Consegna 1: Elenca gli accertamenti del giudice, indicati con le lettere a), b) e c), da cui il testo sulla riforma dell'articolo 18 fa dipendere i tre regimi sanzionatori del licenziamento individuale illegittimo.
Consegna 2: Estrai parola per parola dal testo sulla riforma dell'articolo 18 il passo che va da "a) Per i licenziamenti" a "rapporto di lavoro.".

----- Estratto fornito

Il Governo Monti, nella seduta del 23 marzo 2012, ha approvato il documento intitolato "La riforma del mercato del lavoro in una prospettiva di crescita
presentata". Di seguito ecco il testo integrale relative alle modifiche proposte dell'articolo 18 della legge n. 300 del 1970/ Statuto dei Lavoratori.
DISCIPLINA SULLA FLESSIBILITA’ IN USCITA E TUTELE DEL LAVORATORE
Revisione della disciplina in tema di licenziamenti individuali

Un passaggio significativo del disegno di riforma è l’intervento realizzato sulla disciplina dei licenziamenti individuali, per quanto concerne, in particolare, il regime sanzionatorio dei licenziamenti illegittimi, previsto dall’art. 18 della legge 20 maggio 1970, n. 300, cd. Statuto dei lavoratori.
Va precisato subito, peraltro, che di tale regime rimane immutato il campo di applicazione, che comprende, di massima e fatte salve situazioni particolari come quelle delle organizzazioni cd. di tendenza, i datori di lavoro, imprenditori e non imprenditori, aventi più di 15 dipendenti nell’ambito comunale, o più di 60 nell’ambito nazionale. Questo comporta che il regime applicabile ai licenziamenti illegittimi disposti dalle piccole imprese continua ad essere fissato dall’art. 8 della legge 15 luglio 1966, n. 604 (a parte l’ipotesi dei licenziamenti discriminatori su cui infra).
Ciò premesso, il nuovo testo dell’art. 18 prefigura, fondamentalmente, l’articolazione fra tre regimi sanzionatori del licenziamento individuale illegittimo, a seconda che del licenziamento venga accertata dal giudice: a) la natura discriminatoria o il motivo illecito determinante; b) l’inesistenza del giustificato motivo soggettivo o della giusta causa addotti dal datore di lavoro (licenziamenti cd. soggettivi o disciplinari); c) l’inesistenza del giustificato motivo oggettivo addotto dal datore di lavoro (licenziamenti cd. oggettivi o economici).
Poiché la motivazione attribuita al licenziamento dal datore di lavoro diviene, nel nuovo contesto normativo, molto importante, è prevista una correzione della regola attualmente posta dall’art. 2 della legge 15 luglio 1966, n. 604, nel senso di rendere obbligatoria l’indicazione, nella lettera di licenziamento, dei motivi del medesimo.

a) Per i licenziamenti discriminatori, le conseguenze rimangono quelle del testo attuale dell’art. 18: condanna del datore di lavoro, imprenditore o non imprenditore, qualunque sia il numero dei dipendenti occupati dal predetto, a reintegrare il dipendente nel posto di lavoro e a risarcire al medesimo i danni retributivi patiti (con un minimo di 5 mensilità di retribuzione), nonché a versare i contributi previdenziali e assistenziali in misura piena. Inoltre, il dipendente mantiene la facoltà di chiedere al datore di lavoro, in sostituzione della reintegrazione, il pagamento di un’indennità pari a 15 mensilità di retribuzione, la cui richiesta determina la risoluzione del rapporto di lavoro.

----------
----- Estratti dei dati

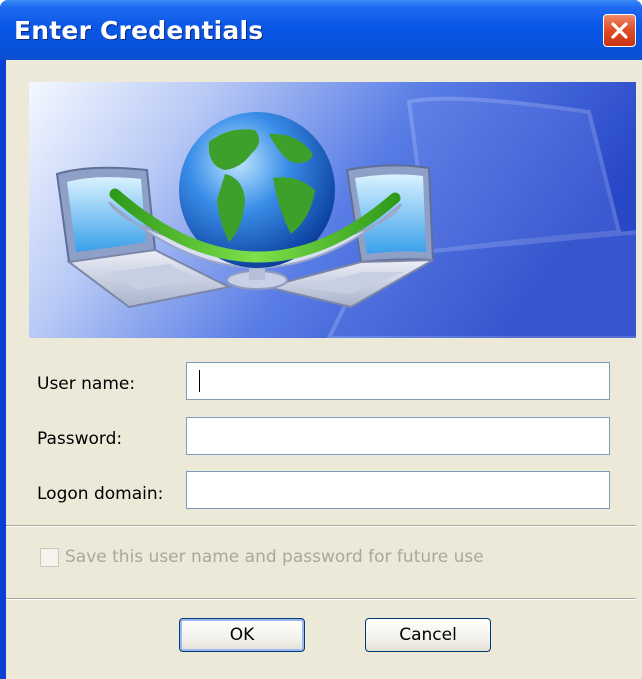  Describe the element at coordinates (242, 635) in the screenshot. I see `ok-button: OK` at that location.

----------
----- Estratti dei dati

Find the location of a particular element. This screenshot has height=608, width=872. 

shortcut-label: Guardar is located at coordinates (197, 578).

----------

Area risposta 1:
a) La natura discriminatoria o il motivo illecito determinante.
b) L'inesistenza del giustificato motivo soggettivo o della giusta causa addotti dal datore di lavoro (licenziamenti cd. soggettivi o disciplinari).
c) L'inesistenza del giustificato motivo oggettivo addotto dal datore di lavoro (licenziamenti cd. oggettivi o economici).

Area risposta 2:
a) Per i licenziamenti discriminatori, le conseguenze rimangono quelle del testo attuale dell’art. 18: condanna del datore di lavoro, imprenditore o non imprenditore, qualunque sia il numero dei dipendenti occupati dal predetto, a reintegrare il dipendente nel posto di lavoro e a risarcire al medesimo i danni retributivi patiti (con un minimo di 5 mensilità di retribuzione), nonché a versare i contributi previdenziali e assistenziali in misura piena. Inoltre, il dipendente mantiene la facoltà di chiedere al datore di lavoro, in sostituzione della reintegrazione, il pagamento di un’indennità pari a 15 mensilità di retribuzione, la cui richiesta determina la risoluzione del rapporto di lavoro.